_HOW TO COMPLETE THIS TASK_. Whenever the string "agent" turns up in a line of the data below, copy that line.

_DATASET_.
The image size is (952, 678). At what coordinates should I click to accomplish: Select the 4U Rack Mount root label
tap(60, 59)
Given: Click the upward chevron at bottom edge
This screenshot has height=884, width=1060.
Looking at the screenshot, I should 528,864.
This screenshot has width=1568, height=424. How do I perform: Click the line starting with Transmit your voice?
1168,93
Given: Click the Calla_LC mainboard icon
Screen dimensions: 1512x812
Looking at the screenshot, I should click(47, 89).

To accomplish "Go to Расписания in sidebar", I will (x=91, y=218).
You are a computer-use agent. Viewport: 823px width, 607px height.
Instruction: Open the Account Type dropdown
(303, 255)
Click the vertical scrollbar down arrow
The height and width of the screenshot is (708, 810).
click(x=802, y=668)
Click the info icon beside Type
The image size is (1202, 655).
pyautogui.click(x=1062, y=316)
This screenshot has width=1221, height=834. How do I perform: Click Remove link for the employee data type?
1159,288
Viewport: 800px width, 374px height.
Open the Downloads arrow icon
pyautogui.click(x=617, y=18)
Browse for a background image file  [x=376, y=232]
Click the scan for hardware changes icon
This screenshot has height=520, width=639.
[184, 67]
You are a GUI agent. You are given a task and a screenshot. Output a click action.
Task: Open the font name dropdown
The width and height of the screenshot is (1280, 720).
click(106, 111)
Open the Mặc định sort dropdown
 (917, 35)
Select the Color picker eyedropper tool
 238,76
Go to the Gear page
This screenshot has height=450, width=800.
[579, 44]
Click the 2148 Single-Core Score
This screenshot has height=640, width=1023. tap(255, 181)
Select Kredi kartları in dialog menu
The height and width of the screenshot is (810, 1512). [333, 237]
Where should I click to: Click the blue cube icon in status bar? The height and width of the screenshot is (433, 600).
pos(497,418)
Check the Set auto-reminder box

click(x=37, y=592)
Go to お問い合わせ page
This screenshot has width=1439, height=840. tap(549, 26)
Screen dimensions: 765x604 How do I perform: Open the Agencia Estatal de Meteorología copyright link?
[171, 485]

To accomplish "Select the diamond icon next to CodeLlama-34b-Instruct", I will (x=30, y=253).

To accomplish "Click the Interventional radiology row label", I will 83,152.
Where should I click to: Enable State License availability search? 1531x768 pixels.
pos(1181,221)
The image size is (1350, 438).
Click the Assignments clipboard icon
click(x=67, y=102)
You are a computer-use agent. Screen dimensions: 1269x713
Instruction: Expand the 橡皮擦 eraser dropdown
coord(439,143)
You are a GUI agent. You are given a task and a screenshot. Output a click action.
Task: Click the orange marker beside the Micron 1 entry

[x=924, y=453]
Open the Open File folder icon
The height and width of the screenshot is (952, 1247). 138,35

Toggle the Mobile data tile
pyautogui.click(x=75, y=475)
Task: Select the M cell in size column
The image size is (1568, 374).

_ANSWER_.
You are a computer-use agent. Viewport: 823px width, 607px height.
You are a GUI agent. You are given a task and a screenshot. Output a click action.
You are a computer-use agent. Screen dimensions: 1269x713
You are a GUI agent. You are given a task and a screenshot. Output a click action.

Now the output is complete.